(TRAVAIL DEMANDÉ): Recopiez à l'identique toutes les lignes, de celle qui contient « You are a computer-use agent. The image » jusqu'à la fin des entrées, ces deux bornes comprises.

(MATÉRIEL FOURNI):
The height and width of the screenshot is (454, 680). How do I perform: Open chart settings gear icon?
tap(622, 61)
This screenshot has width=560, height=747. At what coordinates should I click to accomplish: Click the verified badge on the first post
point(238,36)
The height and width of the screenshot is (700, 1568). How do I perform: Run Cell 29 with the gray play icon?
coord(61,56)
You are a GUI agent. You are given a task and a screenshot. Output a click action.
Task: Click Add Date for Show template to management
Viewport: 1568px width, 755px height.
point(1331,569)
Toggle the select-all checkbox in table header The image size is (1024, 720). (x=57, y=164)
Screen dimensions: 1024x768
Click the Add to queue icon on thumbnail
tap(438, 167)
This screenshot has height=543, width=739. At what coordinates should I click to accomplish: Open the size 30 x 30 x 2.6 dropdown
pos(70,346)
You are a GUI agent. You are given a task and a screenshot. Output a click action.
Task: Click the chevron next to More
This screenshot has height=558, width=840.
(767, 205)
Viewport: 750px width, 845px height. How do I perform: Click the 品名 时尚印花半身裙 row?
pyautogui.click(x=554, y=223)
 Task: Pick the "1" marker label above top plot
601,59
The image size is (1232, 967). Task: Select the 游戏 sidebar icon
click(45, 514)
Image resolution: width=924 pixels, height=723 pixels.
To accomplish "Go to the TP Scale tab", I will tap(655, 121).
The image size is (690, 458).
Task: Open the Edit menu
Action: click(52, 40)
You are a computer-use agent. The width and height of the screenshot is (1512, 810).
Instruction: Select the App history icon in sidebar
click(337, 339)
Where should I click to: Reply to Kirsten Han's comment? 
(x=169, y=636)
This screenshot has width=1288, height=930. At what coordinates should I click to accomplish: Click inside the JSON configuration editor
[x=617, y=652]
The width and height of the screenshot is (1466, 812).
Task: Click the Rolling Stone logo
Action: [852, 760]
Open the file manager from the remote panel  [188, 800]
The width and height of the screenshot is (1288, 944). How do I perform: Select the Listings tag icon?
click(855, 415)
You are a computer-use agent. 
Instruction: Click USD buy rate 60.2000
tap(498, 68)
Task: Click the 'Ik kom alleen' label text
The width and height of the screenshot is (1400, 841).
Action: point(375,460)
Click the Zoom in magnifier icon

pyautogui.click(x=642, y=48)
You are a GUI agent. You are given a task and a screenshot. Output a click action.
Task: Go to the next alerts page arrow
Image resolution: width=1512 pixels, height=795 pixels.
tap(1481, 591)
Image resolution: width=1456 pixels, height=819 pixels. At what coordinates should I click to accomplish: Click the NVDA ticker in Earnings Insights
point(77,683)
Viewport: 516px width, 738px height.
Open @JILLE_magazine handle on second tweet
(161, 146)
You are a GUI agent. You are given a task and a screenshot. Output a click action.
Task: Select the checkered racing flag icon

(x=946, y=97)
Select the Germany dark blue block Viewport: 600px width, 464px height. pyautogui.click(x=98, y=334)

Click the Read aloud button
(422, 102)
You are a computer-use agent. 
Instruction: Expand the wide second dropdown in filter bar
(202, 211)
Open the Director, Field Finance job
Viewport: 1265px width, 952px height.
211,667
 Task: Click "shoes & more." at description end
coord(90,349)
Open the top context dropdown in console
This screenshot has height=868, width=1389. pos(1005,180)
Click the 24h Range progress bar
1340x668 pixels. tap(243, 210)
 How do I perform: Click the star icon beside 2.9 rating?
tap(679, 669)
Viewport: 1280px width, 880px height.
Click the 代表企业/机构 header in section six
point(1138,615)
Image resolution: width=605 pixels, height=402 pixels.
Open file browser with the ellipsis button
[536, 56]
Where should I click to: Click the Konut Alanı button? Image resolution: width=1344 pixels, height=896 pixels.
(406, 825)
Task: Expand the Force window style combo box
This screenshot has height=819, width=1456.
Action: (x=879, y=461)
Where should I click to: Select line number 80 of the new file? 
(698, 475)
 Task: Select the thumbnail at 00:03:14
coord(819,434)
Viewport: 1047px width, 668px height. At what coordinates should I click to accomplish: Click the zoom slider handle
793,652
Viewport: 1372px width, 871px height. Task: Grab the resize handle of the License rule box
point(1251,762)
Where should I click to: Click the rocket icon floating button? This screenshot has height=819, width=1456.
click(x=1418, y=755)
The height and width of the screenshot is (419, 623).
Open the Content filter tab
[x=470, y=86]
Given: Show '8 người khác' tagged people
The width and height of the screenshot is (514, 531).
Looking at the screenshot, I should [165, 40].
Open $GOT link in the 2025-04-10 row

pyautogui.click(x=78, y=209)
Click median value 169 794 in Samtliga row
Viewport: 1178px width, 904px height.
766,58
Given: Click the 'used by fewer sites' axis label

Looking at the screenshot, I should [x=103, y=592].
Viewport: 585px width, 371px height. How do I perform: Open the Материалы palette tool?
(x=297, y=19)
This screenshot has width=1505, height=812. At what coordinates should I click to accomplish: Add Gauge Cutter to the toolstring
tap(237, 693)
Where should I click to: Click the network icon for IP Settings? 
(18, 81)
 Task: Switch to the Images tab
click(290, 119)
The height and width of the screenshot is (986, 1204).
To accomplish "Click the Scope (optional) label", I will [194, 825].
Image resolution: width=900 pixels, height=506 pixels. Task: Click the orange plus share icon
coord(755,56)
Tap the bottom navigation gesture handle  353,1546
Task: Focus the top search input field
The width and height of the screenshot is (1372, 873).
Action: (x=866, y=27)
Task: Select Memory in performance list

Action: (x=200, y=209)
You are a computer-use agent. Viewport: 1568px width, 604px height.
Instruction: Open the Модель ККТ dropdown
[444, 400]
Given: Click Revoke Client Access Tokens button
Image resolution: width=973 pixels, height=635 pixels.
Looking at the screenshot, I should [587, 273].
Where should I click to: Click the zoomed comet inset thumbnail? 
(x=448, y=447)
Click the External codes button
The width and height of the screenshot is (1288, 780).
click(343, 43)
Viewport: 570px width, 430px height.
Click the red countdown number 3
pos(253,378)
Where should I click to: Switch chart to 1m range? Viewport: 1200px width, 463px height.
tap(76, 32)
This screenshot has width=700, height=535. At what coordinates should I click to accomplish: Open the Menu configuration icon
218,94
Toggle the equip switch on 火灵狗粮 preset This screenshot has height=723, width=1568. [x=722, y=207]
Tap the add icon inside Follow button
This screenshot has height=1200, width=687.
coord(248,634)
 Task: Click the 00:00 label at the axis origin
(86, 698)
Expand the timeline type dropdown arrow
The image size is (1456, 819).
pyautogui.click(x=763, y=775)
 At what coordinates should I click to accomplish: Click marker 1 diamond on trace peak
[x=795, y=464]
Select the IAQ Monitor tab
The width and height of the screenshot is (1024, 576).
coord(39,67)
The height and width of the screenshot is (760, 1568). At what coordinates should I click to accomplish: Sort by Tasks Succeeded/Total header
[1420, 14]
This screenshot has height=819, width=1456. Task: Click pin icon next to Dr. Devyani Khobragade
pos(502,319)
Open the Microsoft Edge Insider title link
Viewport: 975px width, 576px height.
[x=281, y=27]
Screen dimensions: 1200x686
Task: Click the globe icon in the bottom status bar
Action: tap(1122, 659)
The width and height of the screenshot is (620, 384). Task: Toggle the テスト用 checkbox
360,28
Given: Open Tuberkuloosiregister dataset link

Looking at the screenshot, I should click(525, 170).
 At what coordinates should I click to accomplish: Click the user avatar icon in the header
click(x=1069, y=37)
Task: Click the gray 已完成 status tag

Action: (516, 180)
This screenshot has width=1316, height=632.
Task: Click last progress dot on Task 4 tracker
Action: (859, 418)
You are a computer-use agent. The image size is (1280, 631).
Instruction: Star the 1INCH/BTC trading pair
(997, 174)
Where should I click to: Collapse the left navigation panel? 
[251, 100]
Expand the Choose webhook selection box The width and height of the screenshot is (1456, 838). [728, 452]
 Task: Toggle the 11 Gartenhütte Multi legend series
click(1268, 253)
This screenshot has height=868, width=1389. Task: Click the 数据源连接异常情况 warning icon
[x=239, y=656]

(RÉPONSE ATTENDUE):
You are a computer-use agent. The image size is (1280, 631).
Instruction: Star the 1INCH/BTC trading pair
(997, 174)
Where should I click to: Collapse the left navigation panel? 
[251, 100]
Expand the Choose webhook selection box The width and height of the screenshot is (1456, 838). [728, 452]
 Task: Toggle the 11 Gartenhütte Multi legend series
click(1268, 253)
This screenshot has height=868, width=1389. Task: Click the 数据源连接异常情况 warning icon
[x=239, y=656]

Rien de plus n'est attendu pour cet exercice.